◆ Material shown
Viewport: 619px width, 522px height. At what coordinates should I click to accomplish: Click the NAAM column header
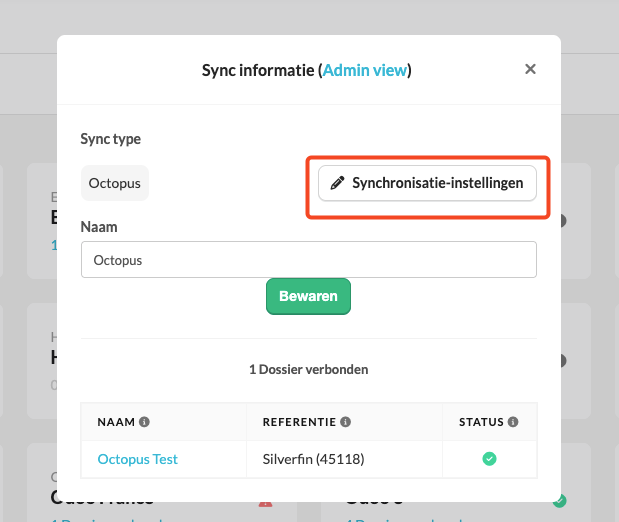pyautogui.click(x=116, y=422)
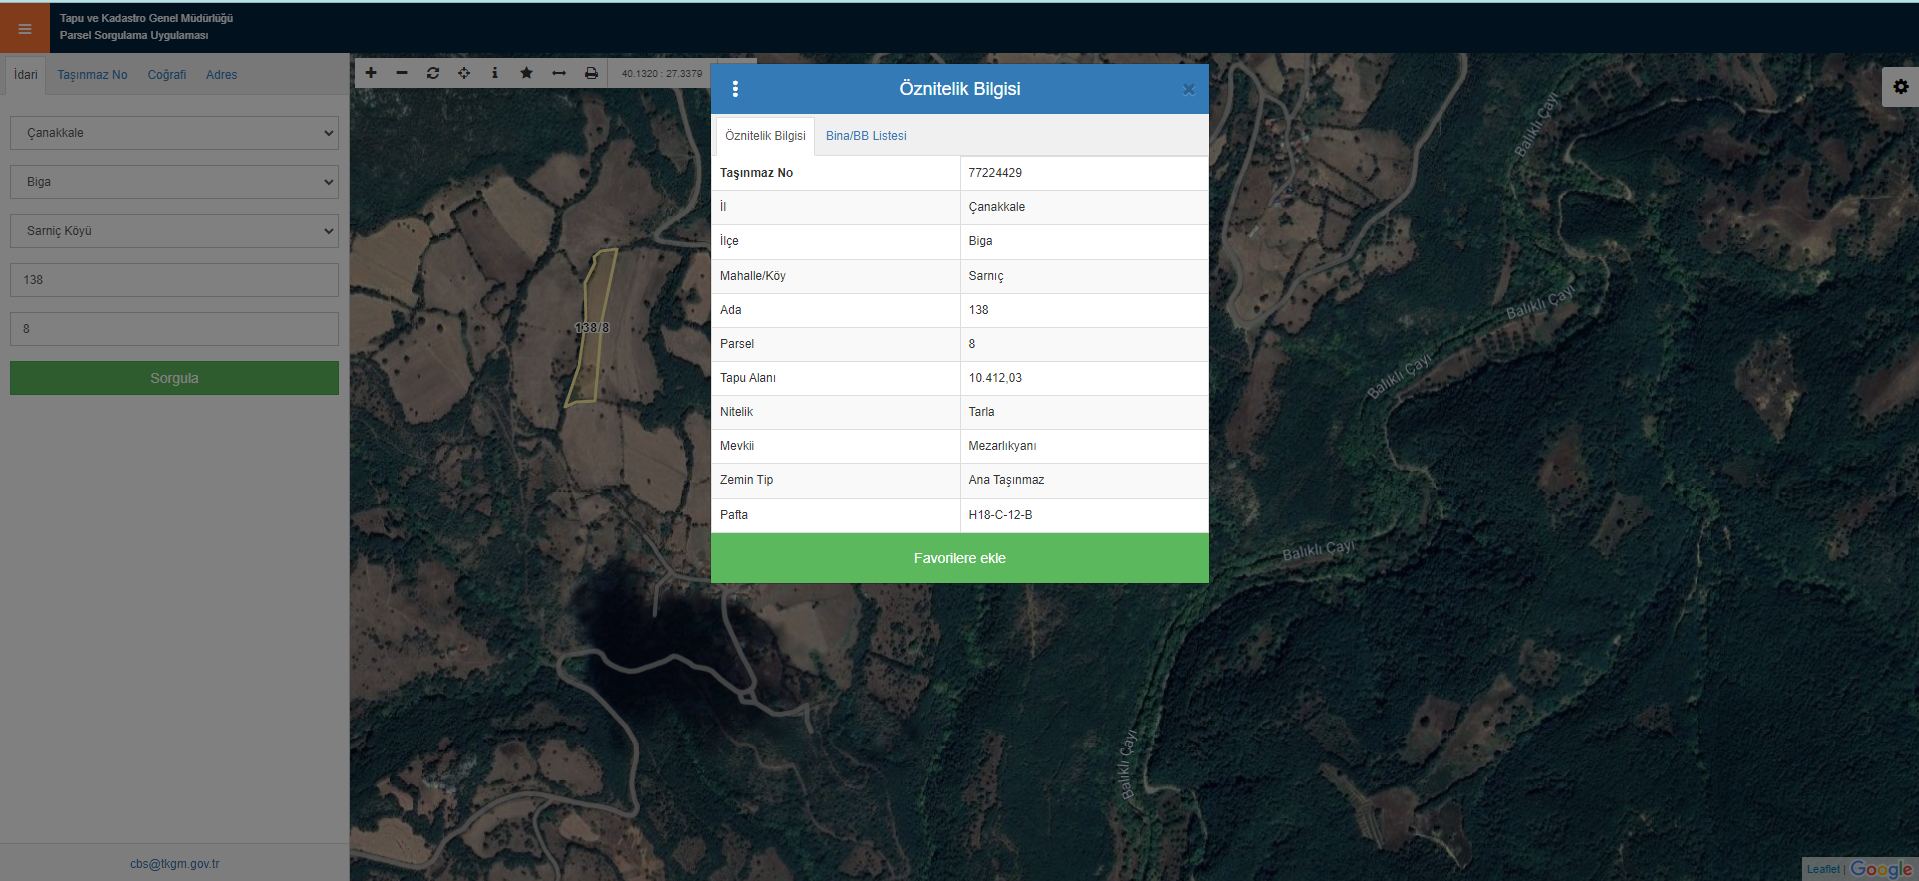
Task: Zoom out with the minus tool
Action: pos(402,73)
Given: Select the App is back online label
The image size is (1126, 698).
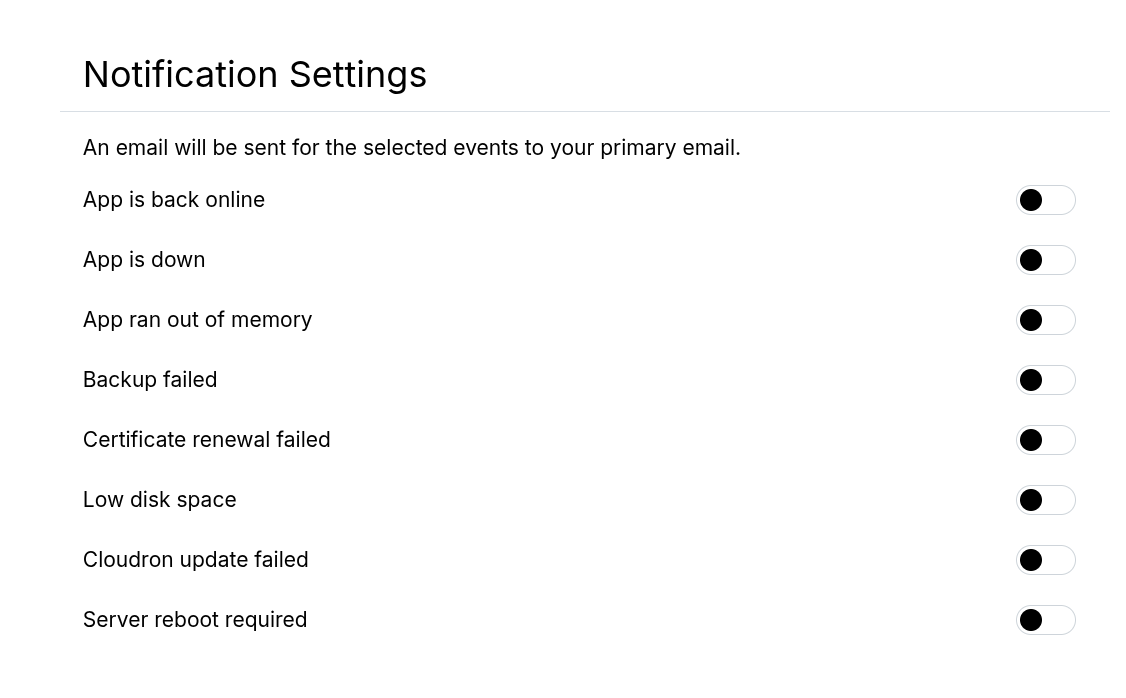Looking at the screenshot, I should tap(173, 199).
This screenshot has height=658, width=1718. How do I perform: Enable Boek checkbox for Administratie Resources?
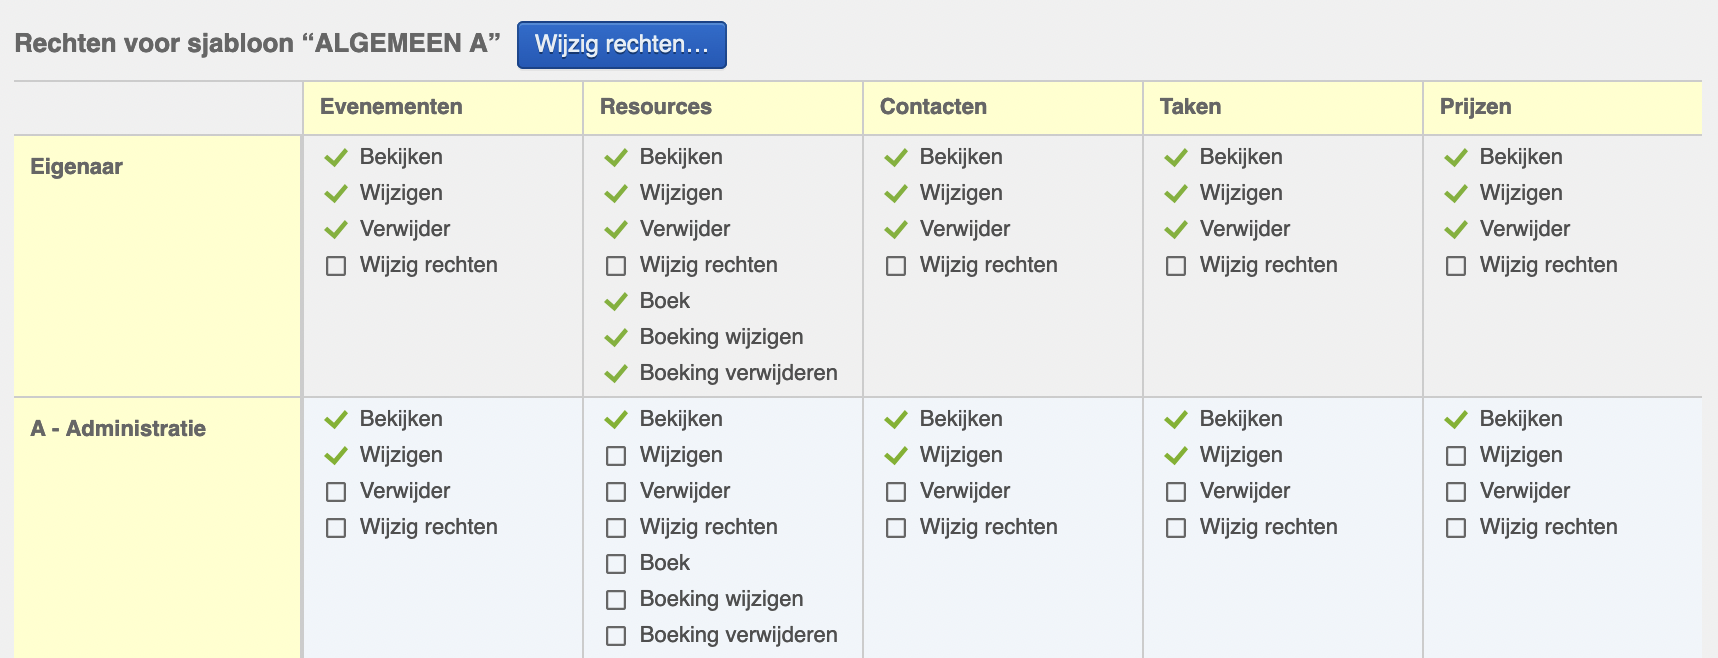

◆ What the task requires
Transcribe the lines above exactly, leaving out the pictures.

◆ The result
Viewport: 619px width, 522px height. At what coordinates should I click to accomplish: Click the NAAM column header
pyautogui.click(x=116, y=422)
Task: Zoom out with the minus tool
Action: pos(402,73)
Given: Select the App is back online label
The image size is (1126, 698).
Looking at the screenshot, I should tap(173, 199).
This screenshot has height=658, width=1718. How do I perform: Enable Boek checkbox for Administratie Resources?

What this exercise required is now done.